Closed wilkie closed 8 years ago
As we discussed at the f2f meeting, I added a section that mentions this: https://indiewebcamp.com/wiki/index.php?title=Webmention&diff=23679&oldid=23678 Would you please review and let me know if that addresses your concerns? I'm happy to take suggestions for alternate wording as well.
Yeah looks ok. redirects are handled in a different issue. this seems fine.
Right now I am concerned. If the webmention is a public endpoint that is unauthenticated, then the computation it performs should be bounded. That is, you should know when you get a webmention that the effort it would take to verify will be reasonably deterministic. If you have to perform a GET, and then you have to parse, then it seems to be unbounded (unless the size of the source document is capped. etc etc.)
So, webmentions can come from third parties (site C) to tell site A about a link from site B. But, a malicious third party can find some large source page on B and send a bunch of webmentions to A, causing a lot of wasted effort on A (and potentially bandwidth on B) Meaning, depending on how B mitigates: B could ban/block A. B could run out of bandwidth or be hit financially.

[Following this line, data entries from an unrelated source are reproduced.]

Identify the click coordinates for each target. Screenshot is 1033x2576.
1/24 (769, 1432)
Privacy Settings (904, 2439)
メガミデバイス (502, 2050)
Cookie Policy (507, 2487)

Site A needs to block third-party C (but C can be any server anywhere, so it has so few burdens) Site A could run out of cpu resources or bandwidth. Site A could not be able to reasonably schedule other webmention verifications among other tasks it needs to do because it doesn't know how much effort a webmention takes. Site A could be hit financially. You can certainly nitpick these, but only one has to be reasonably true.

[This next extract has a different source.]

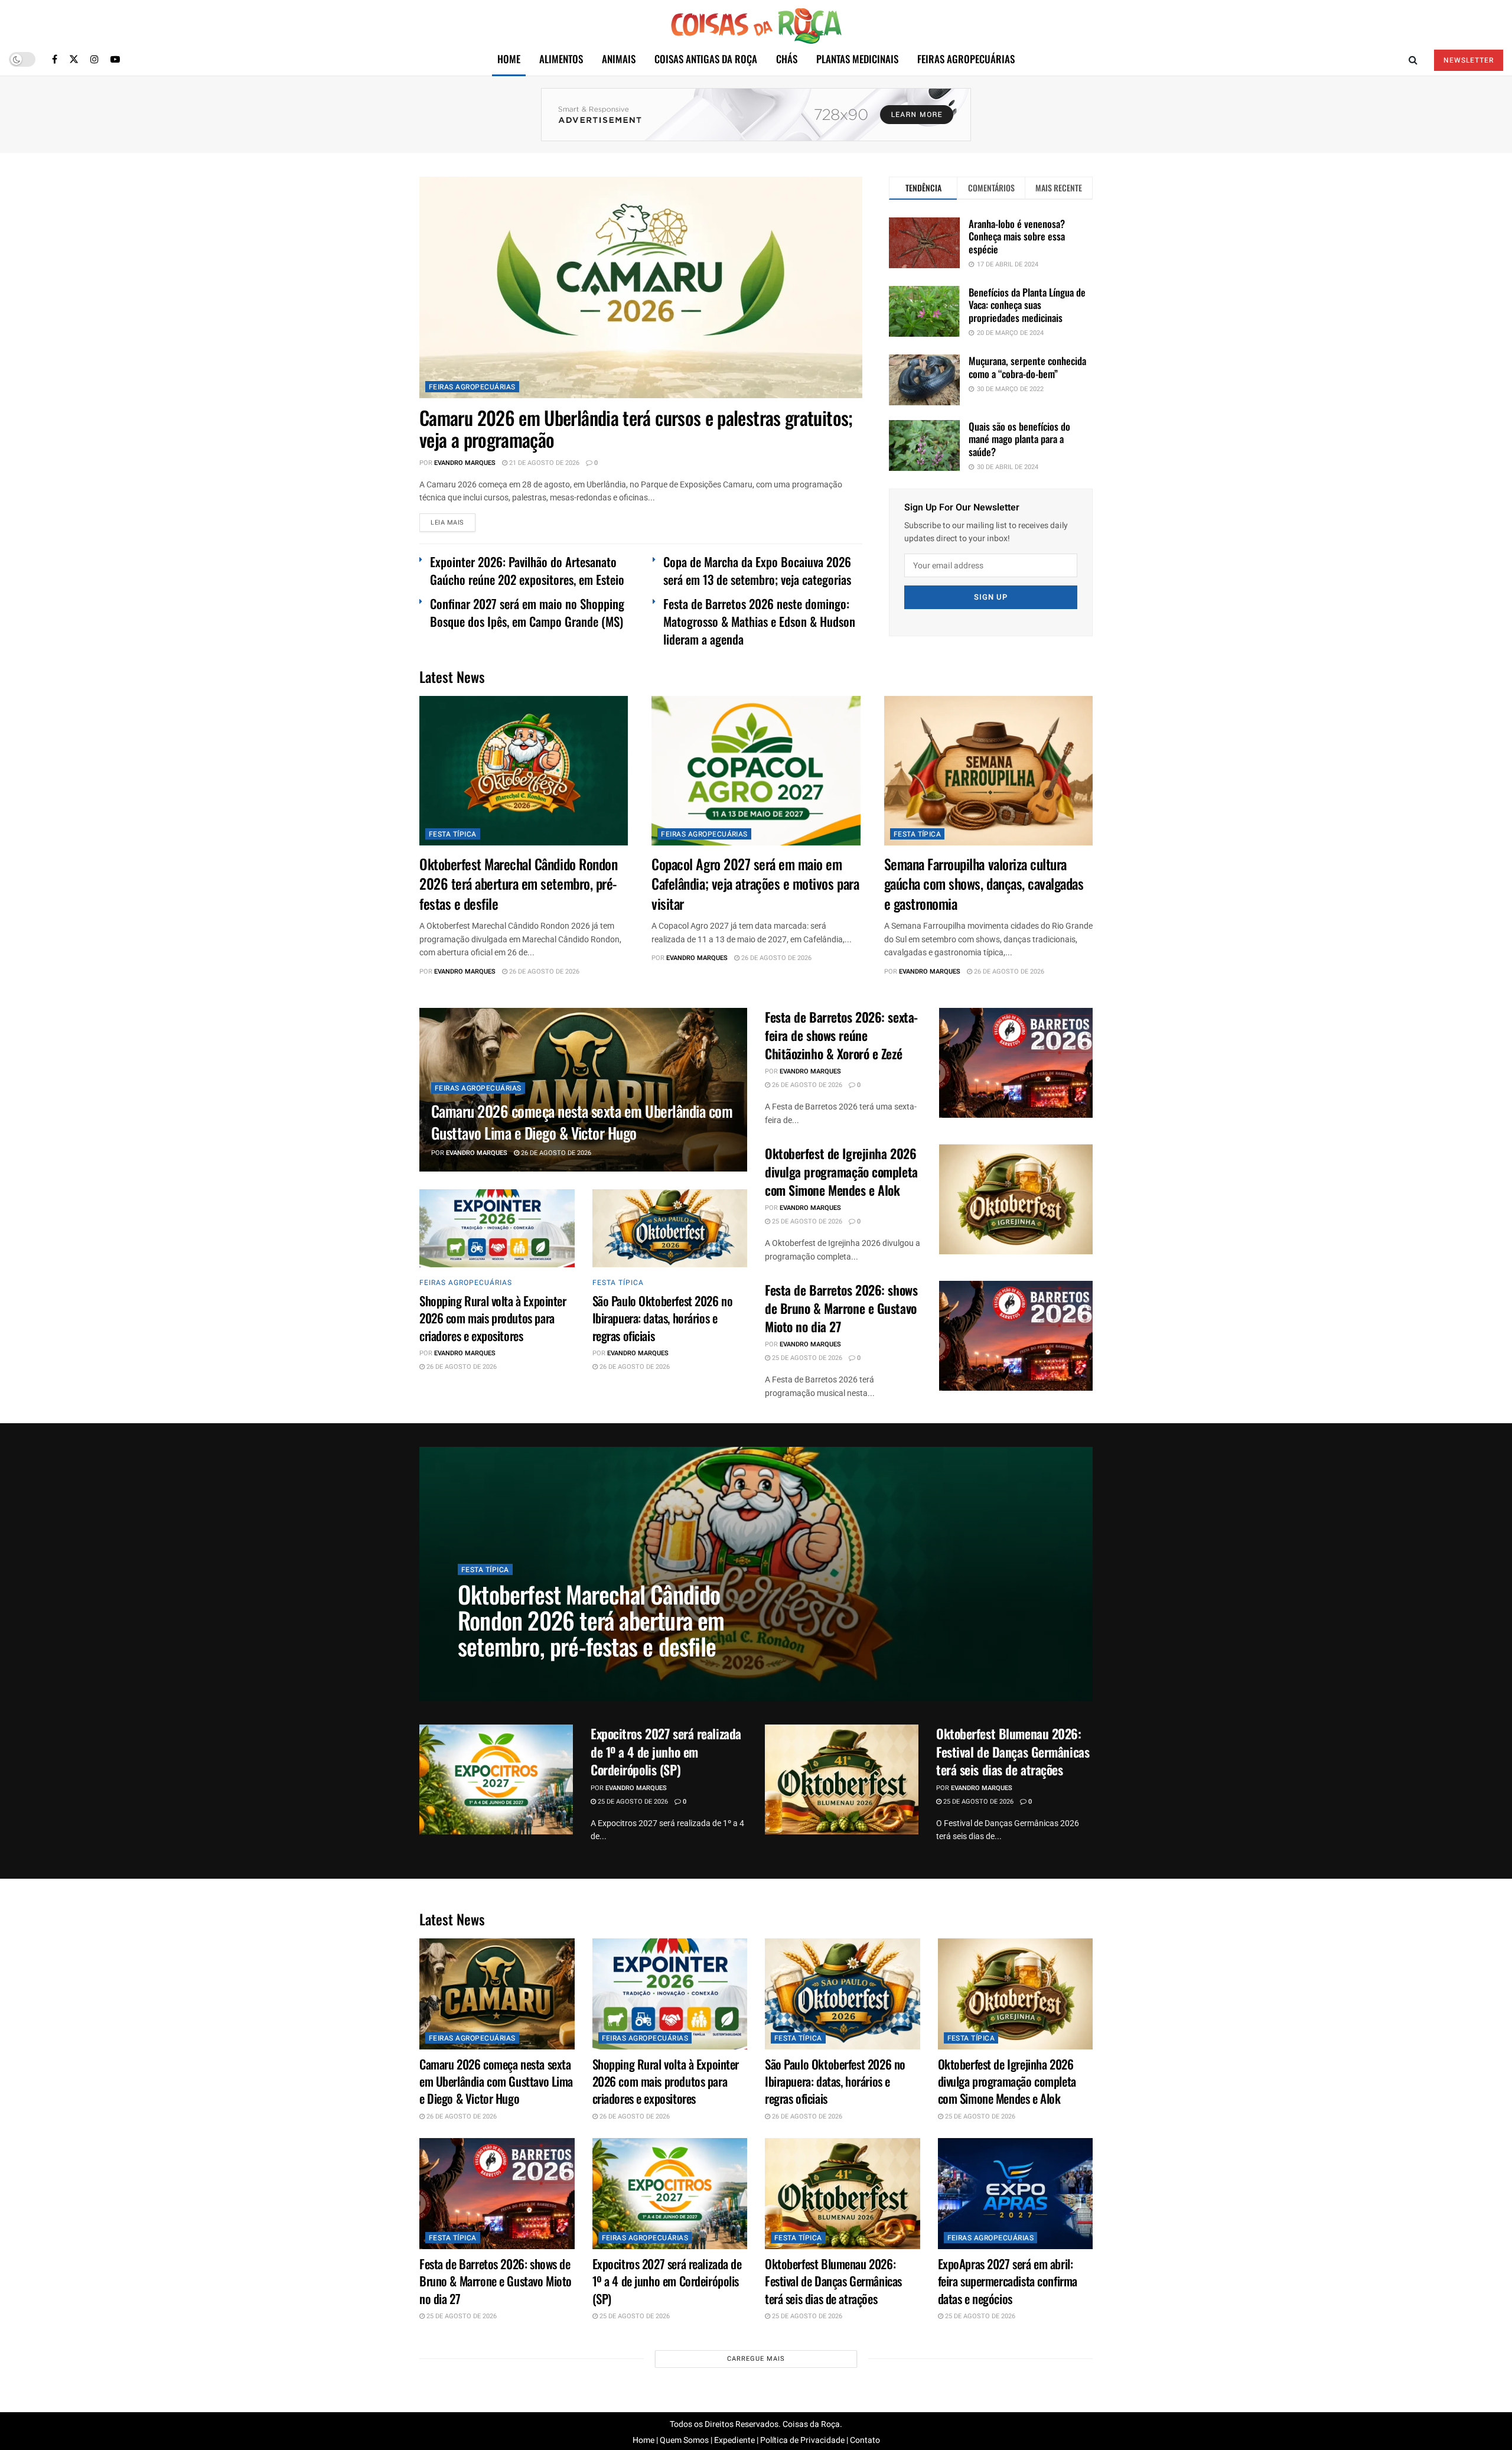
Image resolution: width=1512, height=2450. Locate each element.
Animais (619, 58)
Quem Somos (684, 2440)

For verification to be reasonably bounded, you'd sign the message with site A or have some specified way of bounding the GET that is made and refusing to do anything else. That would require A to more actively participate in the protocol, but would limit the amount of data B needs to pull from A. There are already solutions found in other similar protocols. Salmon, for instance, signs the message and therefore assumes that only the origin requires verification, not the semantics of the message.

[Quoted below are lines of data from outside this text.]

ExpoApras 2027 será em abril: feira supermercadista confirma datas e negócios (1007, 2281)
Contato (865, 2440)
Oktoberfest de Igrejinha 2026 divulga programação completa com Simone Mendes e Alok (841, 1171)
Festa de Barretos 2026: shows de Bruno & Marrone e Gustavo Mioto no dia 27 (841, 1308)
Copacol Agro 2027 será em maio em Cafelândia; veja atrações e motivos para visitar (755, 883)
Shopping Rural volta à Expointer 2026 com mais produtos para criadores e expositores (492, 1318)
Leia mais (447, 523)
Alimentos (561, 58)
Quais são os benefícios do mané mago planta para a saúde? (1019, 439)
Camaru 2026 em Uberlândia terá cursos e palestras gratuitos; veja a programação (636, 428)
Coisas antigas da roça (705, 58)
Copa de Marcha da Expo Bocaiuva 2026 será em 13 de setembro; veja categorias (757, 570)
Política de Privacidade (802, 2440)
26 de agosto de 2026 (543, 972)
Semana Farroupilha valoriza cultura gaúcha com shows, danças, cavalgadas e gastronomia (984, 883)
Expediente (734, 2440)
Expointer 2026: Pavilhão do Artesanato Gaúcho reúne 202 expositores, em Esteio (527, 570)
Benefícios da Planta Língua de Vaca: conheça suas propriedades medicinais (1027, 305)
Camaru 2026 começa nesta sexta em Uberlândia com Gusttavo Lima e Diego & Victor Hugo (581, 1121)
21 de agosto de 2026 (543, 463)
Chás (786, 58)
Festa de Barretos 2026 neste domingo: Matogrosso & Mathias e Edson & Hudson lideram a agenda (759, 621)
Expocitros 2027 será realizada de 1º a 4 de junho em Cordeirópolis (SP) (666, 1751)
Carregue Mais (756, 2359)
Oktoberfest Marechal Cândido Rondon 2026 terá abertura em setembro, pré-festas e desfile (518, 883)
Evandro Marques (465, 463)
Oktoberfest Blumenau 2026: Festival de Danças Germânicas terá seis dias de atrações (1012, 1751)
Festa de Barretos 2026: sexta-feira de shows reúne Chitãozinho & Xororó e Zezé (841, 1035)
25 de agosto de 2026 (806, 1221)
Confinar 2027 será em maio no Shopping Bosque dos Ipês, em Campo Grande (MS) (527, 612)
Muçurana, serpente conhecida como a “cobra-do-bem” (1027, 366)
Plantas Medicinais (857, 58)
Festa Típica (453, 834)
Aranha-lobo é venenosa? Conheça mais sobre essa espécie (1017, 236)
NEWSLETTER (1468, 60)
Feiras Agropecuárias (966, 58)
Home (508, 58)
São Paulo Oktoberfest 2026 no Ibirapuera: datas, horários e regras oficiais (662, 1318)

At any rate, the simplicity of the protocol makes it very fragile. Therefore, some discussion on the implications of verification and how to avoid such pitfalls would be beneficial. Such as: rejecting documents that are too large to verify, limiting redirects, checking for and refusing streamed data, caching popular documents.
(I think, as an implementer, I wouldn't recommend such a potentially open protocol be added to one's software. If it had easy reasonably bounded origin verification, then yes, which I would suggest as a MUST. And then I'd recommend that full-text verification be done only very optionally at idle times for servers I don't trust/know with a long set of restrictions such as those I listed. I'm still thinking about it a lot though. Full-text verification seems a bit too game-able to reliably enforce trust over time.)